*TEXT PASSAGE*:
----------------

Burst Capacity: Unused capacity is stored for up to 5 minutes to handle sudden spikes.
Secondary Indexes
Feature | Local Secondary Index (LSI) | Global Secondary Index (GSI) |
---|---|---|
Key Schema | Same partition key as base table, different sort key | Different partition key and/or sort key |
Creation | Only at table creation time | Can be added/removed anytime |
Size Limits | Shares 10GB limit per partition with base table | No size limit |
Consistency | Supports both eventual and strong consistency | Only eventual consistency |
Provisioning | Uses base table's capacity | Has its own provisioned capacity |
Projection Types | ALL, KEYS_ONLY, INCLUDE | ALL, KEYS_ONLY, INCLUDE |
-
Projection Types:
- ALL: All attributes from the base table
- KEYS_ONLY: Only the index and primary keys
- INCLUDE: Only the specified attributes
Sparse Indexes: Indexes that only contain items with the specified attributes, useful for queries on a subset of data.
Data Management and Operations
DynamoDB Streams: Captures item-level modifications in a DynamoDB table and sends to Lambda, Kinesis, or other services.
Time To Live (TTL): Automatically deletes items after a specified timestamp.
Point-in-Time Recovery (PITR): Continuous backups for the last 35 days.
On-Demand Backup: Full backups for long-term retention.
Global Tables: Multi-region, multi-active replication for global applications.
DAX (DynamoDB Accelerator): In-memory cache for DynamoDB, reduces read latency from milliseconds to microseconds.
Encryption: All data is encrypted at rest by default using AWS KMS.
Data Modeling and Access Patterns
Single-Table Design: Store multiple entity types in one table to minimize queries.
Overloading Keys: Using the same attribute for different entity types.
Composite Sort Keys: Combining multiple attributes in the sort key for hierarchical data.
GSI Overloading: Using GSIs for different access patterns on the same table.
Sparse Indexes: Only items with the indexed attribute appear in the index.

----------------

*WORKING DATA*:
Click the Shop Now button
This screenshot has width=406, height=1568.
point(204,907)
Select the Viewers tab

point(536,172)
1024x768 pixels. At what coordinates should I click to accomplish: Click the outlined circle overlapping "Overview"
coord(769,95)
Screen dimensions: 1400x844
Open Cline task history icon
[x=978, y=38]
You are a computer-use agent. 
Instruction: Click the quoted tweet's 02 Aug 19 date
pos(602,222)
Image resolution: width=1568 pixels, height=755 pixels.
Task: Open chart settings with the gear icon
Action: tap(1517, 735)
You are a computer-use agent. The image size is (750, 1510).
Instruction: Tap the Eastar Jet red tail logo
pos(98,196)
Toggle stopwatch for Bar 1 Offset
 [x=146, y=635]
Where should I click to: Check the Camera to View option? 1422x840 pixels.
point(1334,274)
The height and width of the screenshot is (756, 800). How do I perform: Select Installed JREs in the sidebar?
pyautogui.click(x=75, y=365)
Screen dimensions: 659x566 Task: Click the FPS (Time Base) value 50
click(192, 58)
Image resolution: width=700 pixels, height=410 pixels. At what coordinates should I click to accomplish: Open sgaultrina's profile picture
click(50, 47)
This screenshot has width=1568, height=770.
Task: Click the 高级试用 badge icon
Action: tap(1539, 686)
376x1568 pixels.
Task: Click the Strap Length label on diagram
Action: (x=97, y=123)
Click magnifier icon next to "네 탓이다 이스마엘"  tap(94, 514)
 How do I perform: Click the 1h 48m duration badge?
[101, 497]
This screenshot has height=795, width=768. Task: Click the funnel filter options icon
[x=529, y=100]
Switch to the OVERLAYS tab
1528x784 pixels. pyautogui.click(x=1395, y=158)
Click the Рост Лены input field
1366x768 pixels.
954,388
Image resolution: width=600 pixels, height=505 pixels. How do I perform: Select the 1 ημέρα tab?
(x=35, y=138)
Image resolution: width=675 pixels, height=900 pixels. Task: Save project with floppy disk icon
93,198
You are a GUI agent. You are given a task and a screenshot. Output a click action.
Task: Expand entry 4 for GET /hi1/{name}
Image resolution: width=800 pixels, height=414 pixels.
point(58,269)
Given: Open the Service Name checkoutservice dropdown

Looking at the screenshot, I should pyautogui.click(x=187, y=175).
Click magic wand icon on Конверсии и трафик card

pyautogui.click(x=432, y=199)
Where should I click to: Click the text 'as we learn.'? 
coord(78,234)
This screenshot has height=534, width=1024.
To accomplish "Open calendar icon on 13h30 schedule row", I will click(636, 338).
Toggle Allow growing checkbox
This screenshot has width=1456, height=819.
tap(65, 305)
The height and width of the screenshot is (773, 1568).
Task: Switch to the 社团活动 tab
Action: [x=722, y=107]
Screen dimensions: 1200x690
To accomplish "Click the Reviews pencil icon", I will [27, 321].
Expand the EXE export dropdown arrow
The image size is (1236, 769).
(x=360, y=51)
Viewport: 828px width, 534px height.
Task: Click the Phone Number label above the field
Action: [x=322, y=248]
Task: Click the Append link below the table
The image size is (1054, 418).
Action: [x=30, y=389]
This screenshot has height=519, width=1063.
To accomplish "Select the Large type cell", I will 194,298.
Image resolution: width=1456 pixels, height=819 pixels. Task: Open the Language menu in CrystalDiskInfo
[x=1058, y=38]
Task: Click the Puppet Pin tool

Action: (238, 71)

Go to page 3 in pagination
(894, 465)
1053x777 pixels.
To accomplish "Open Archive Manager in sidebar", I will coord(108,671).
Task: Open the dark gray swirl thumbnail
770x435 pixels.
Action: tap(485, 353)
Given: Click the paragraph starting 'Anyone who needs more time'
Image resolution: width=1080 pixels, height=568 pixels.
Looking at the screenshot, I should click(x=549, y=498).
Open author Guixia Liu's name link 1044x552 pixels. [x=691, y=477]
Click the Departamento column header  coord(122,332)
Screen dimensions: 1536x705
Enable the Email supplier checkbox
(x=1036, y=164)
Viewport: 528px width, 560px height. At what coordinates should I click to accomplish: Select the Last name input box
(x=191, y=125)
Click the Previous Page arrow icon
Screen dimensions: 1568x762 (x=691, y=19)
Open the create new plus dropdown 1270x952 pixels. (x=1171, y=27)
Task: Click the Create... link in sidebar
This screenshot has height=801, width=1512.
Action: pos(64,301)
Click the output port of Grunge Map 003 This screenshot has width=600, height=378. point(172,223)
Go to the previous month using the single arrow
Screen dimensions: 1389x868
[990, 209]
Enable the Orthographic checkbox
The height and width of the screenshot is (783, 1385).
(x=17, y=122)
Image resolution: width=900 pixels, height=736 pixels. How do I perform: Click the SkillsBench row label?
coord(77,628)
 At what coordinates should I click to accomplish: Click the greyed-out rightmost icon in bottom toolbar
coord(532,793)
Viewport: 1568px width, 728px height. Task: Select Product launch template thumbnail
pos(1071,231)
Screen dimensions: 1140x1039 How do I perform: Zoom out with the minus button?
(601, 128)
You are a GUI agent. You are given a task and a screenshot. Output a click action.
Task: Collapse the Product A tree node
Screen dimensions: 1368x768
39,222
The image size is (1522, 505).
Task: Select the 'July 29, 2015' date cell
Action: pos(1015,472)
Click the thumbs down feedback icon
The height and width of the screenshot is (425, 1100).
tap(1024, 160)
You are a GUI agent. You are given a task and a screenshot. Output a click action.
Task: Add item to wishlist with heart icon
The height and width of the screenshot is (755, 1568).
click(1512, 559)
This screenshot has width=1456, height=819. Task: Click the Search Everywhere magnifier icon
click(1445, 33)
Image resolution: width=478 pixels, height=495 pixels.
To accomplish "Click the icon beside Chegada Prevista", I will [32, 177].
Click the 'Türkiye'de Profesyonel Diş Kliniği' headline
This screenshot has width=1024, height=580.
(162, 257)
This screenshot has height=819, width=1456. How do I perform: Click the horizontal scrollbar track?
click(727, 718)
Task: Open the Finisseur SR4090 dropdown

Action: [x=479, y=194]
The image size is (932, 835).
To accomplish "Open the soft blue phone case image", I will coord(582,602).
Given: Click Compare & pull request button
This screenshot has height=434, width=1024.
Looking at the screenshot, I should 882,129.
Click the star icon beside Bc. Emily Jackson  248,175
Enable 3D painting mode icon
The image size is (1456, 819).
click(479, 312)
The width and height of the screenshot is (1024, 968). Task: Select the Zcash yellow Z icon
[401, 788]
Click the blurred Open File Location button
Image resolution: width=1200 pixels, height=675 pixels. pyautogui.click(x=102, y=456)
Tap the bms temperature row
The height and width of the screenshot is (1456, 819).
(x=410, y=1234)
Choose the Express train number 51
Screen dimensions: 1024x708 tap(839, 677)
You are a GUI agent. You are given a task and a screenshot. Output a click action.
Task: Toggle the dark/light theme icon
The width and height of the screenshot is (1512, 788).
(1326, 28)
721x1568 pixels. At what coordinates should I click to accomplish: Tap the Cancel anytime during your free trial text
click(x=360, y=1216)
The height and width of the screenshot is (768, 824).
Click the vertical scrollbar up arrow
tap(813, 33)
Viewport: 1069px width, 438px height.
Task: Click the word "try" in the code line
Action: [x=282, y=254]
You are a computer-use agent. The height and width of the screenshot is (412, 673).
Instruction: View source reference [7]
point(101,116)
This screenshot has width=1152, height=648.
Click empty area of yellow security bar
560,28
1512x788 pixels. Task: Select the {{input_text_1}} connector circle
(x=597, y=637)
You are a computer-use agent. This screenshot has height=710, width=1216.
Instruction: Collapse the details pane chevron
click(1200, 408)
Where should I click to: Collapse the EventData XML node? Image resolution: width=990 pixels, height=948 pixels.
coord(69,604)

----------------

*JOB 1*: In the DynamoDB notes, rewrite the paragraph that begins "DynamoDB Streams:" as a short bulleted list that keeps its main facts.
*JOB 2*: From the rows, print without changes the lines between the one holding "The image size is (932, 835)." and the one holding "click(x=360, y=1216)", inclusive.

*WRITTEN REPLY 1*:
- DynamoDB Streams capture item-level modifications in a DynamoDB table.
- They send those changes to Lambda, Kinesis, or other services.

*WRITTEN REPLY 2*:
The image size is (932, 835).
To accomplish "Open the soft blue phone case image", I will coord(582,602).
Given: Click Compare & pull request button
This screenshot has height=434, width=1024.
Looking at the screenshot, I should 882,129.
Click the star icon beside Bc. Emily Jackson  248,175
Enable 3D painting mode icon
The image size is (1456, 819).
click(479, 312)
The width and height of the screenshot is (1024, 968). Task: Select the Zcash yellow Z icon
[401, 788]
Click the blurred Open File Location button
Image resolution: width=1200 pixels, height=675 pixels. pyautogui.click(x=102, y=456)
Tap the bms temperature row
The height and width of the screenshot is (1456, 819).
(x=410, y=1234)
Choose the Express train number 51
Screen dimensions: 1024x708 tap(839, 677)
You are a GUI agent. You are given a task and a screenshot. Output a click action.
Task: Toggle the dark/light theme icon
The width and height of the screenshot is (1512, 788).
(1326, 28)
721x1568 pixels. At what coordinates should I click to accomplish: Tap the Cancel anytime during your free trial text
click(x=360, y=1216)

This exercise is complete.